When ST3 is complete in 2041, the residents of King, Snohomish, and Pierce Counties will be connected by rail, tram, and bus rapid transit from Everett to Tacoma out to Bellevue, Redmond, and Issaquah. By then there will be more than 4 million people squeezed into those three counties, and the pressure to fit in more will no doubt spill across Puget Sound into Kitsap County.
Ferries make for a pleasant commute, but not a fast method of travel. Unlike a light rail train, it takes up to 10 minutes to load and unload the Bainbridge-Seattle ferry, which turns a 35 minute rush-hour ride into a 50-60 minute journey, not counting the time to get to and from the ferry terminal.

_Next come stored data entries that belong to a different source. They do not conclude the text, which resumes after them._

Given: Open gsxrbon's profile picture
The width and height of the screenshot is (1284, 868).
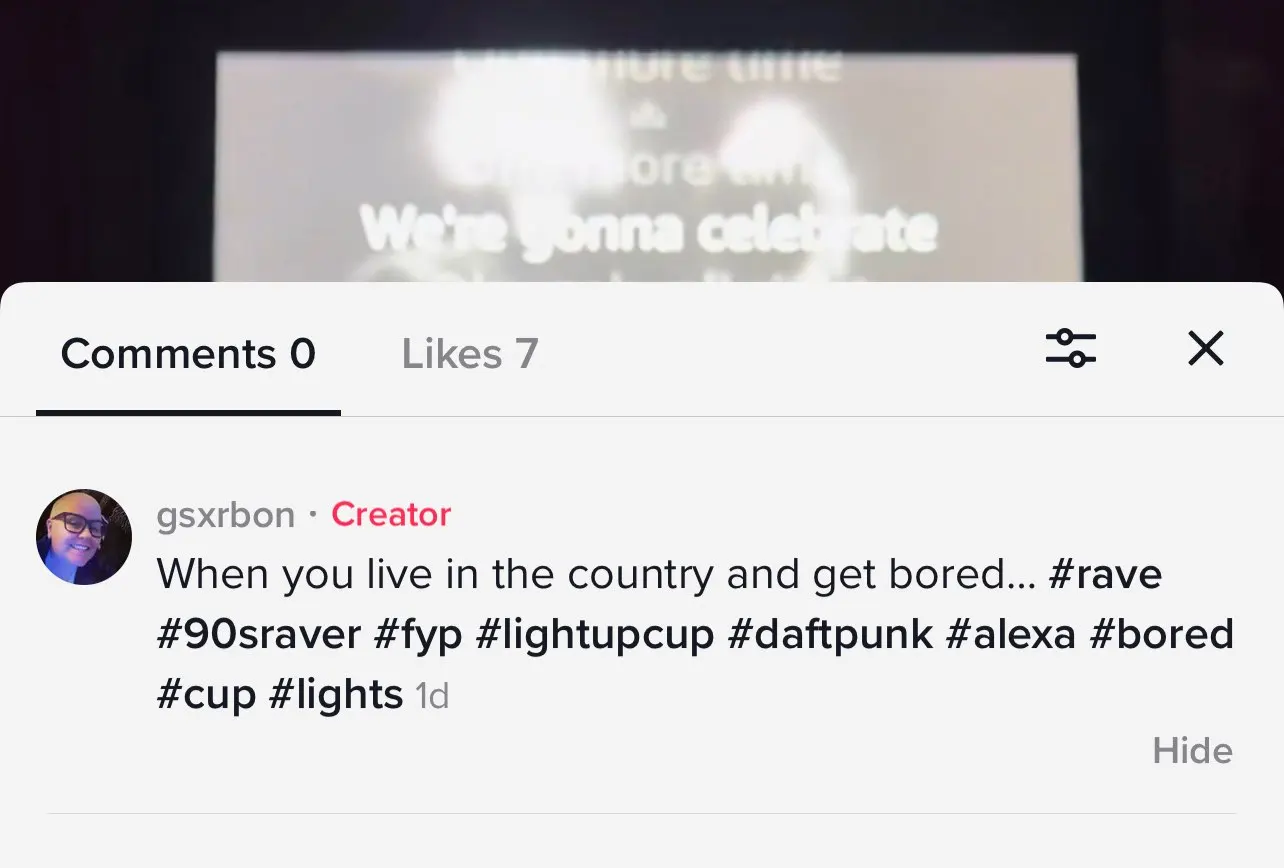Looking at the screenshot, I should click(84, 537).
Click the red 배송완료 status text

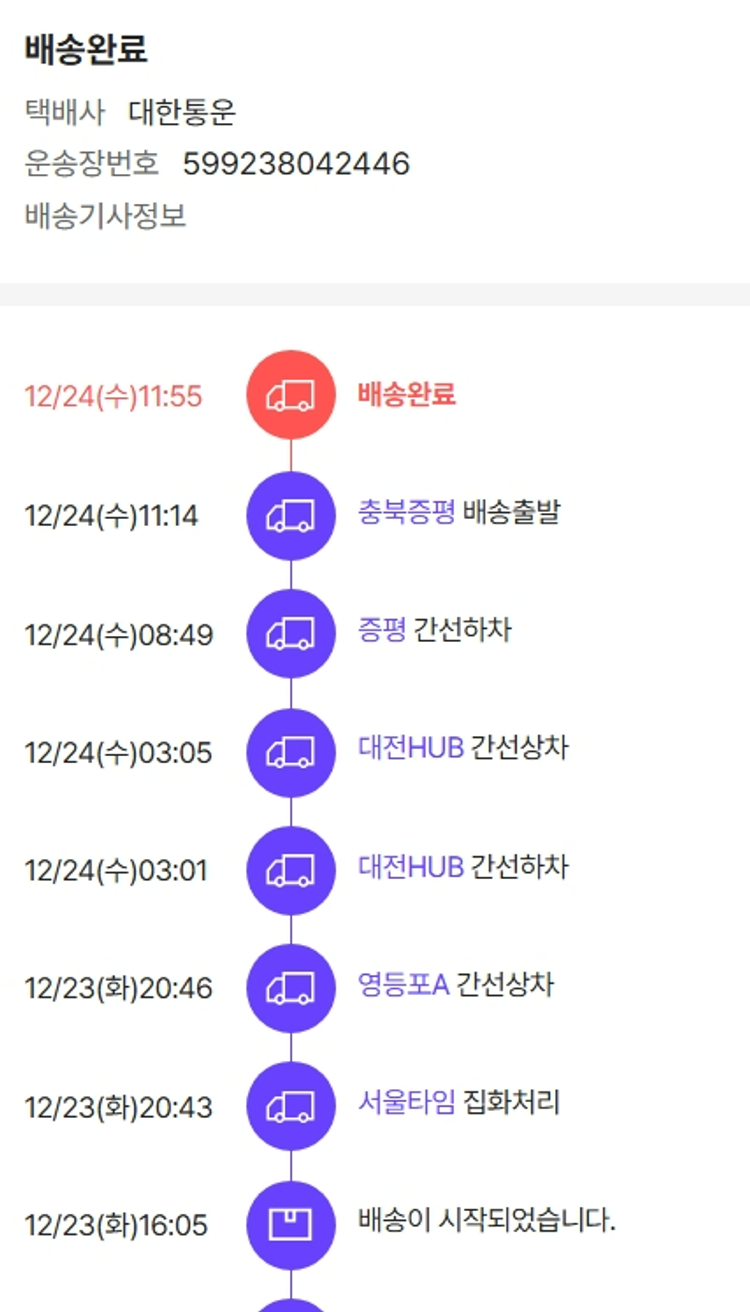407,394
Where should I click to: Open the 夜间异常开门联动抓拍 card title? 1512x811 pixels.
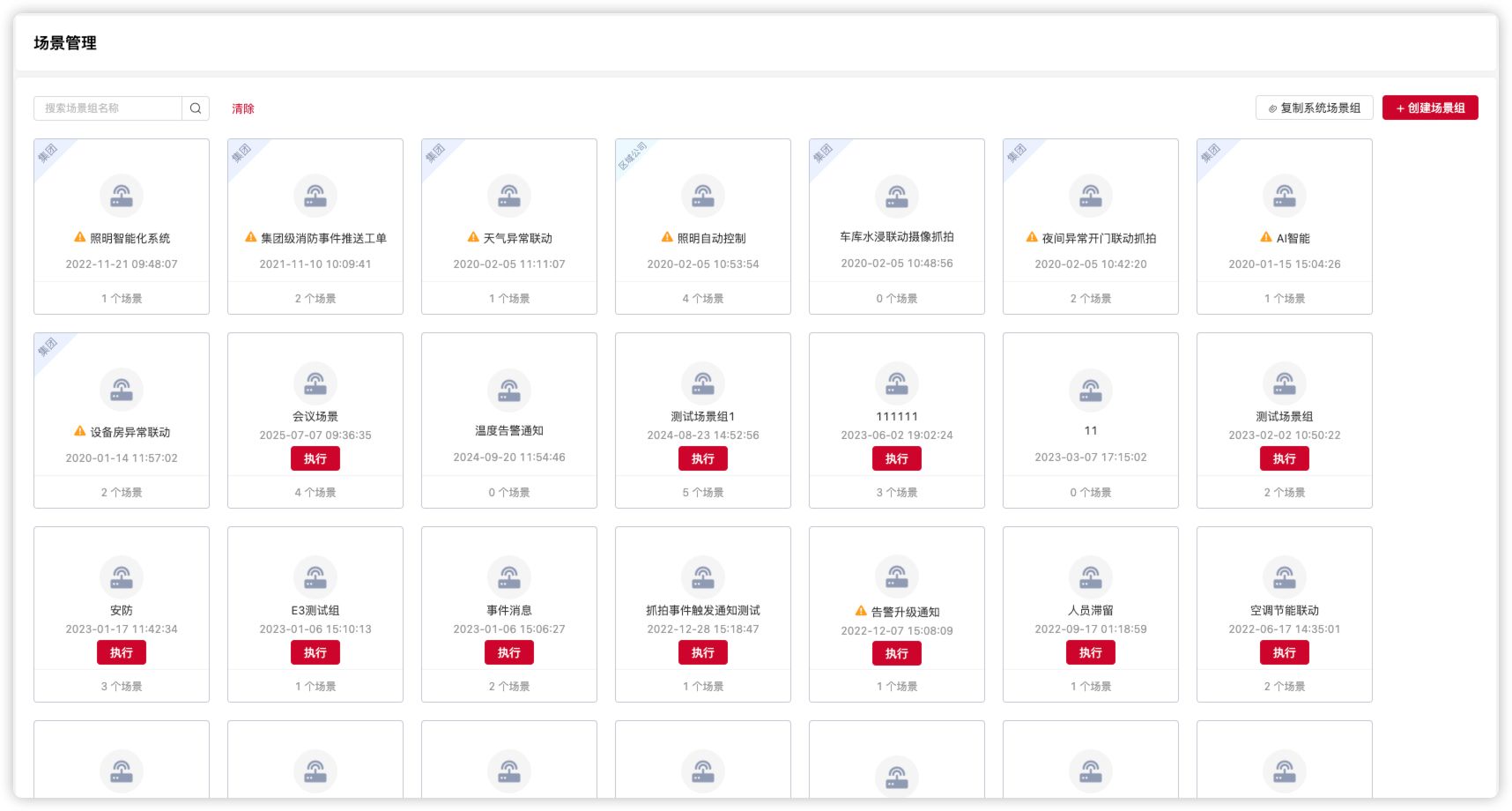1099,238
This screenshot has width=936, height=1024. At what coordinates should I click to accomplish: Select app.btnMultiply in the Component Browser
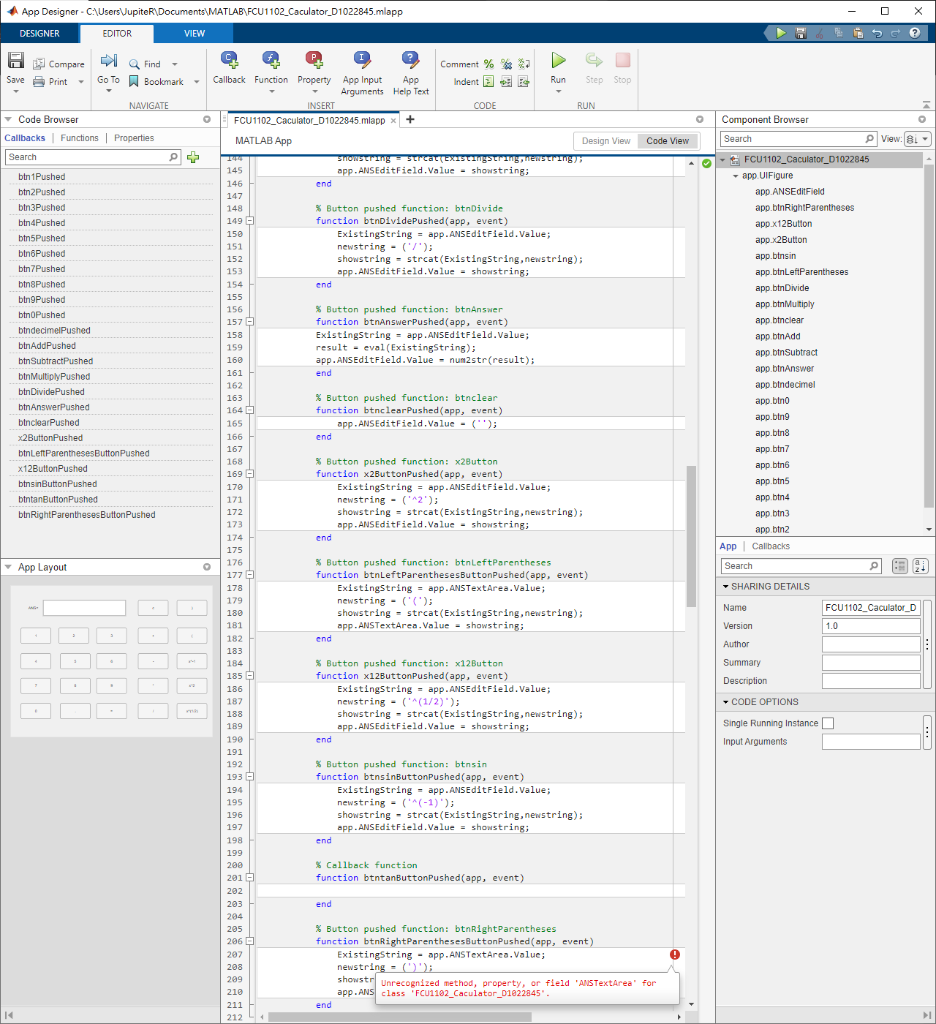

The Bainbridge Island ferry terminal is only 8 miles from Colman Dock in downtown Seattle (as the seagull flies), and the Bremerton ferry terminal is just another 6.3 for that same seagull. By car, those two terminals are 32 miles and 55 minutes apart. By transit, Google suggests the fastest path is 90 minutes, hopping the ferry from Bainbridge to Seattle and switching to the new, fast ferry to Bremerton.

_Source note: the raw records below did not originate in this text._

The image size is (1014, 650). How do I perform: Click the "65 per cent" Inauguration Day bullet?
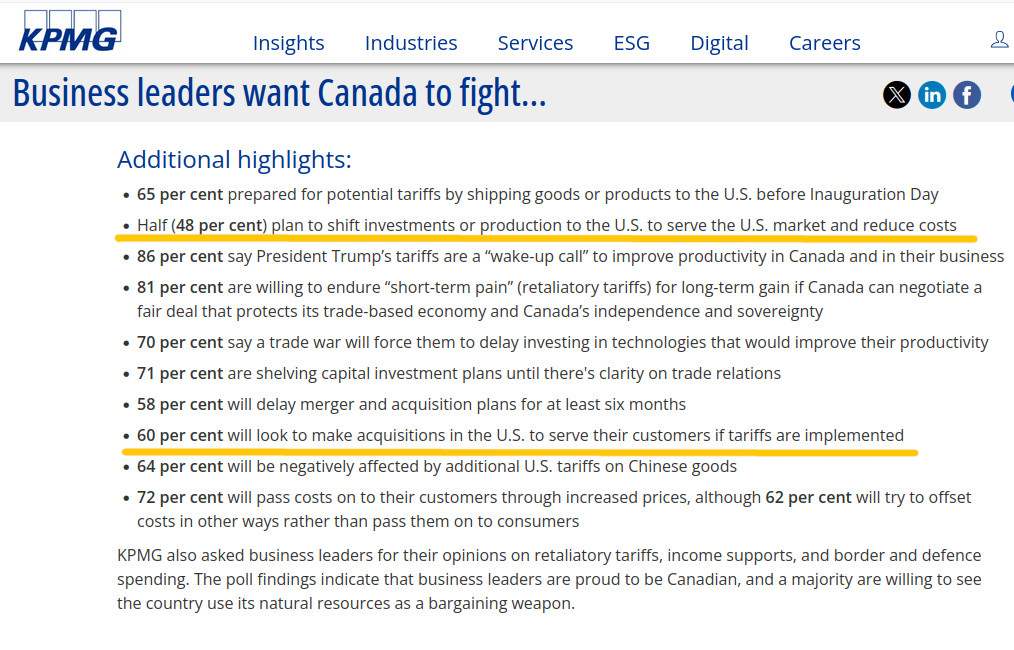[538, 194]

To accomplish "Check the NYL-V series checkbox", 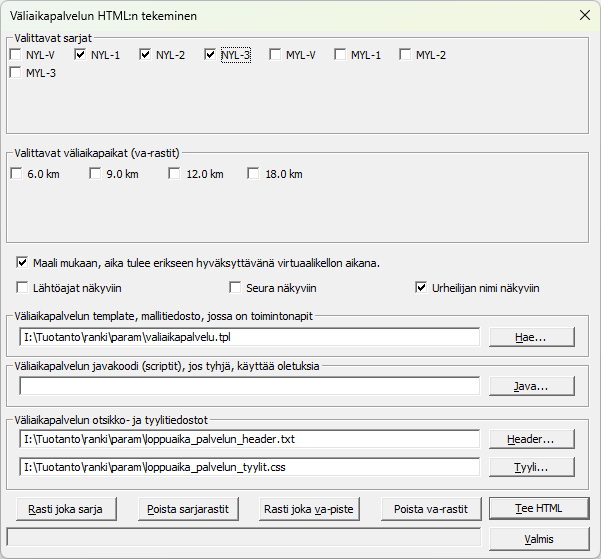I will pos(16,55).
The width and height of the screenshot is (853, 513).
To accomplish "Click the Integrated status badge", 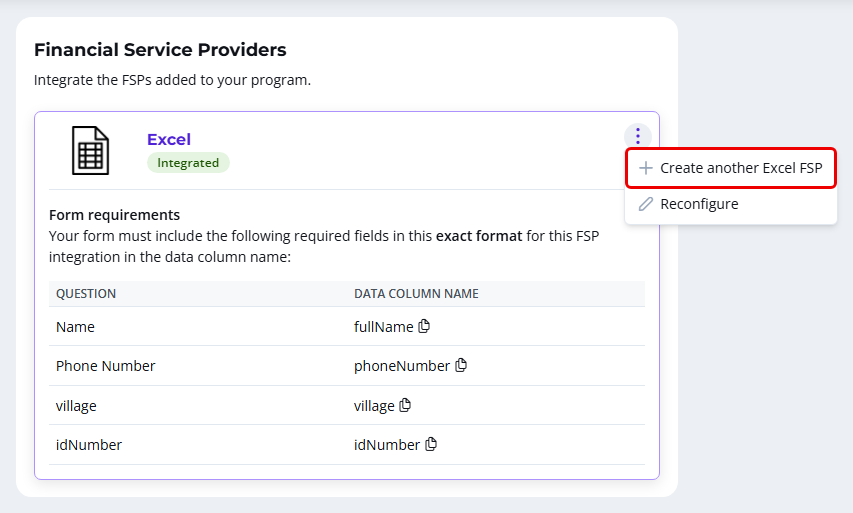I will pyautogui.click(x=188, y=163).
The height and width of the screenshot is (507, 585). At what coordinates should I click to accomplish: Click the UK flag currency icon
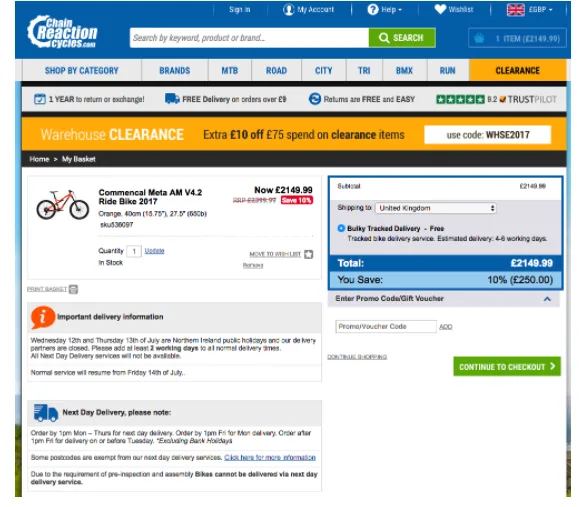click(x=516, y=10)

Meanwhile, when ST3’s East Link is done, the 6.3 miles (as the crow flies) between Downtown Bellevue and International District/Chinatown will take just 10 minutes. Similarly, when ST3 finally reaches Ballard in 2035, the 7.3 mile trip from Ballard to Westlake center will take just 15 minutes, including stops in Interbay, Smith Cove, Seattle Center, and South Lake Union.
We can fix this commute time and open up Kitsap County to the inevitable population growth by adding Kitsap County to Sound Transit’s service, designing and digging a transit tunnel under Puget Sound.

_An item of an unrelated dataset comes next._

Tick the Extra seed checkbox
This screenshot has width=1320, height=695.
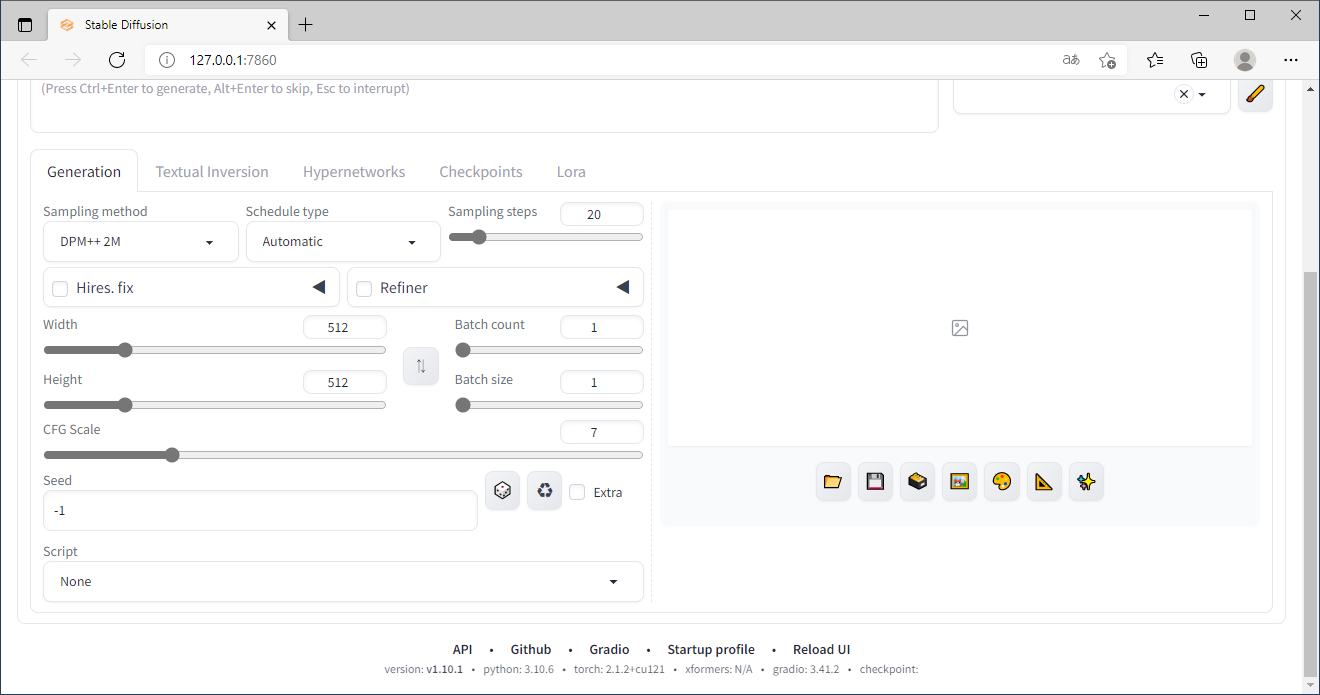[x=577, y=492]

Puget Sound is deep, more than 650 feet deep in the channel between Eagle Harbor and Elliot Bay. But deep, underwater transit tunnels have been built in Japan, Norway, and most famously, under the English Channel.
It is only 6.3 miles from the Bainbridge Ferry Terminal to the future ST3 station at Smith Cove. An ST3.5 line from there to Bainbridge Island and continuing underground to Bremerton would be a total of 12.6 miles long.
These are two communities that already have large number of public transit riders. 3.3 million foot passengers between Bainbridge Island an Seattle in 2017, plus another 1.7 million foot passengers between Bremerton and Seattle. Because of that ridership, Kitsap County is well covered by Kitsap Transit’s bus system.
Connecting Kitsap County to Sound Transit is inevitable. The question is not if, but when. The key question is the cost of 12.6 miles of deep tunnels and two deep, underground stations. But the alternative isn’t free. The alternative is the cost of expanding and operating the ferry system to support the next 240,000 Kitsap County residents who want to reach King, Snohomish, and Pierce Counties including SeaTac Airport and whatever high speed rail makes it to Seattle.